FDI stagnates in Romania
By bne IntelliNews February 15, 2018

The net inflows of foreign direct investments by non-residents in Romania increased marginally by 1.5% y/y to €4.59bn in 2017, but the FDI to GDP ratio narrowed to 2.5% in the year from 2.7% in 2016, according to bne IntelliNews calculations based on central bank data.

The lack of regulatory predictability (fiscal stability) is likely to keep the FDI volumes from rising in future. 

There is more to discourage investors than the repeated changes in the taxation regime. Pegging the benchmark natural gas price to the quotations at Austria's Baumgarden hub, for instance, prompted protests from investors in the gas sector. Delays in large transport infrastructure projects are repeatedly cited by investors operating in Romania or contemplating entry to the market. 

On the other hand, FDI companies needing to substitute workforce (increasingly expensive) with technology support expectations of more inflows in the coming years.

From a broader perspective, FDI to Romania dropped from 5%-6% of GDP in 2007-2008 (and 8.5% of GDP in 2006) to 2.8% of GDP in 2009 and under 2% of GDP in 2010-2015 to recover in 2016-2017.

While the FDI inflows stagnated in absolute terms and contracted when compared to GDP, the Current Account (CA) gap widened from 2.1% of GDP in 2016 to 3.5% of GDP in 2017. Consequently, the CA coverage by FDI dropped significantly under 100% (to 71% from 129% in 2016).

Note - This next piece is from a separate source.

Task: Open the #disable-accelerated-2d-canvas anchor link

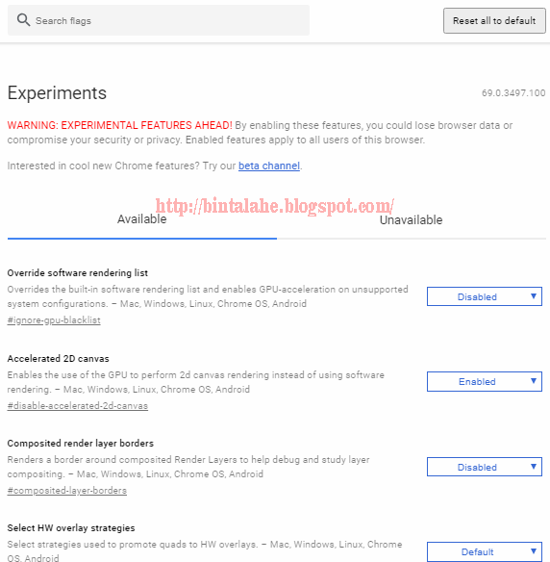Action: pos(78,406)
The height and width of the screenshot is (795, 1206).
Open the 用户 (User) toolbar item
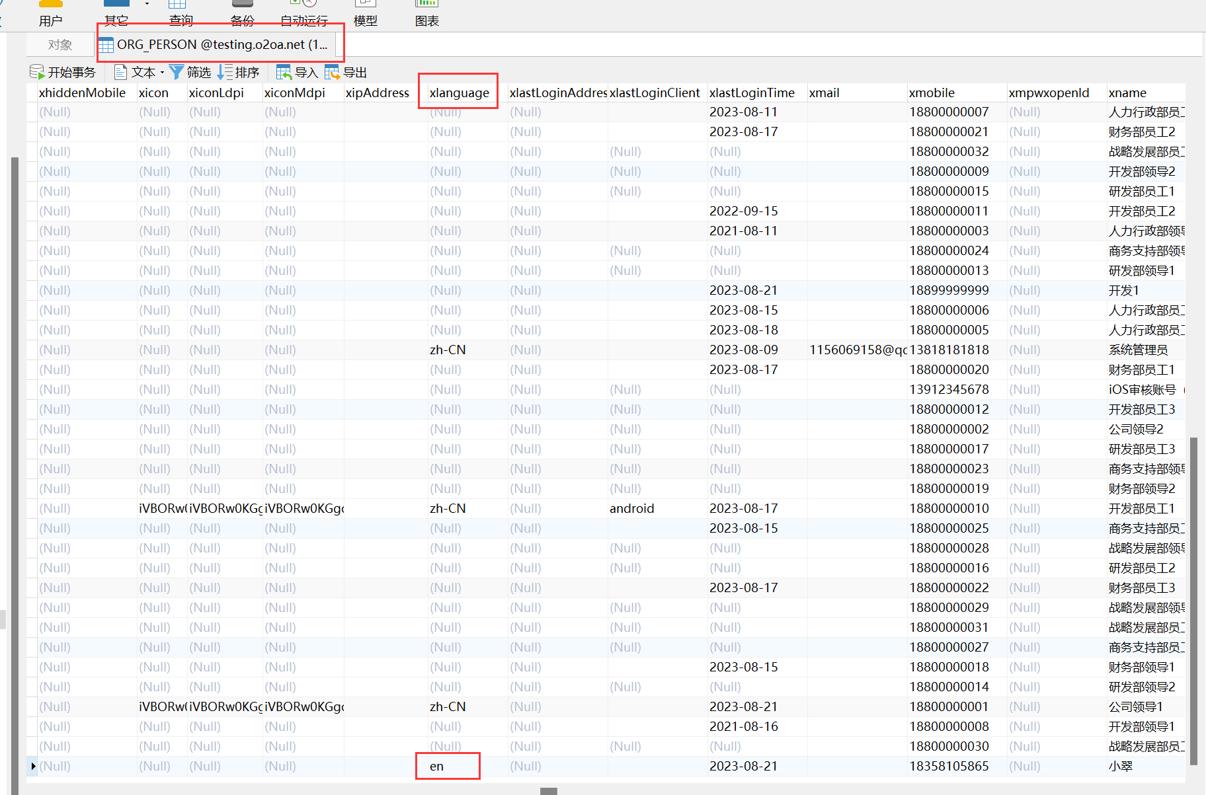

An increasing part of the FDI flows to Romania were intra-group loans contracted by local non-bank FDI companies from parent groups: €769mn in 2017, up from €180mn in 2016. During 2014-2015, the local FDI companies returned (on an aggregated basis) €421mn and €141mn respectively. The equity contribution (including re-invested profit) of the same non-bank FDI companies declined to €3,1bn in 2017 from €3.9bn in 2016.

Speaking of the foreign financial groups operating in Romania, foreign-owned banks increased their capital by €720mn in 2017, compared to only €445mn in 2016 and €248mn in 2015. This might be explained by the rising aggregate profits posted by the banking system, since the largest part of the earnings have been re-invested.